Lead single Chemtrails is a dreamy slice of Eels-esque pop, with a worryingly pensive Beck painting a picture of drowning people en masse 'down in the sea, swallowed by evil'. Indeed, a lyrical motif of natural disaster - with references to tidal waves, floods and melting icecaps - runs through a series of tracks that are both introspective and socially aware, and contribute to an overall sense of impending doom. Even when in funkier mode, as on a title track that pairs chugging piano with Dangermouse beats, he's worrying about the state of the modern world. Same goes for Youthless, which declares us all as 'helpless' on one of the catchiest choruses of his career whilst managing to combine spacy synth effects, wordy verses and cello into the stuttering psychedelic highlight at the album's centre. This is where the partnership of two experimental pop mavericks produces something truly memorable where other tracks fall just short; although Walls is a decent stab at providing Beck with his very own Crazy or Smiley Faces, its sample-heavy future-soul tries too hard and one imagines Cee-Lo would be more suited to providing the vocal.

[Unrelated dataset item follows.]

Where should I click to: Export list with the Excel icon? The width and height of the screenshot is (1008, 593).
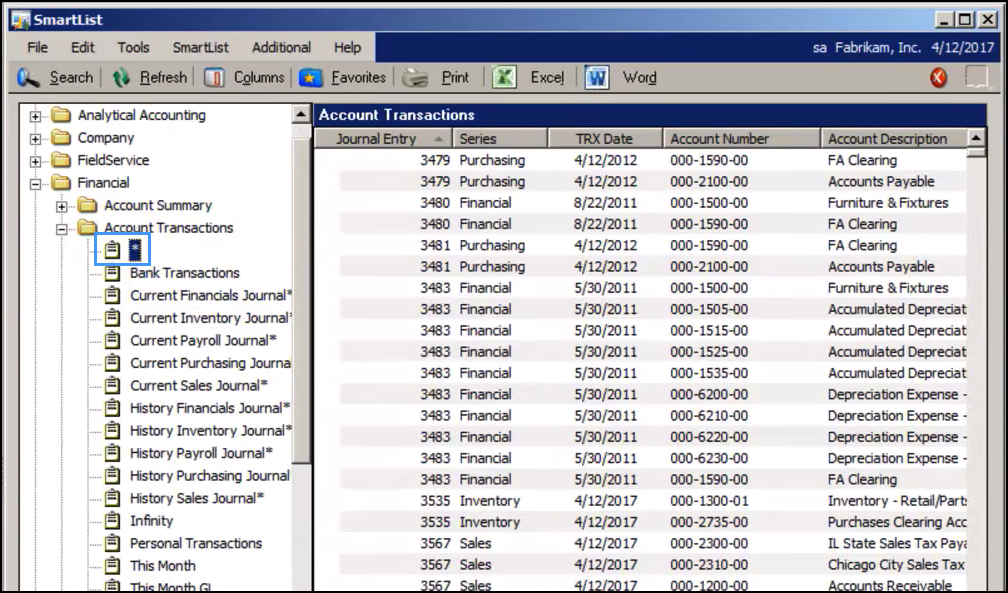[505, 78]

Elsewhere, as with any Beck album, there is enough going on for it never to be boring. Replica's string-heavy existential whimsy is made all the more eccentric by a frenzied drum 'n' bass groundwork. Gamma Ray and Profanity Prayers are both playful and sound like what one would imagine Beck should be sounding like in 2008. Meanwhile, everyone's favourite feline Chan Marshall contributes backing vocals on both Orphans and Walls; fans of the Cat shouldn't get too excited though, as this is the kind of understated cameo only those who read the sleeve notes will be aware of.

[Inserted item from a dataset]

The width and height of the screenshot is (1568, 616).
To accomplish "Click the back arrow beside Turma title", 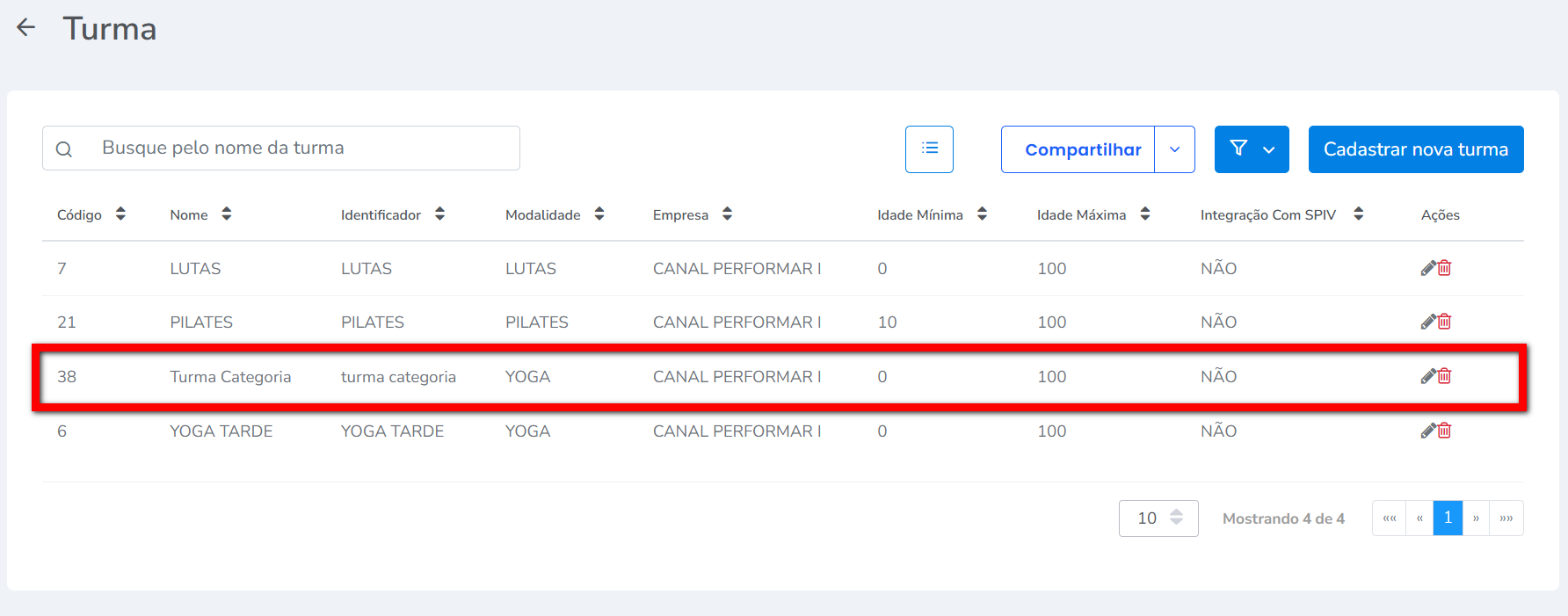I will click(x=26, y=28).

Benefiting from a lean running time of just over 30 minutes, whereas previous Beck albums have often gone for proggy indulgence, Modern Guilt is no masterpiece but is rather a solid album from one of today's musical icons. The fact that it ends with the shimmering beauty of Volcano, a lyrically superior cut where our bruised hero announces that he is 'tired of evil and all that it feeds' over washes of choir-like backing vocals, is enough for any fan to be sure that this is a fitting enough contribution - for now, at least - to an overall legacy that will no doubt be astounding.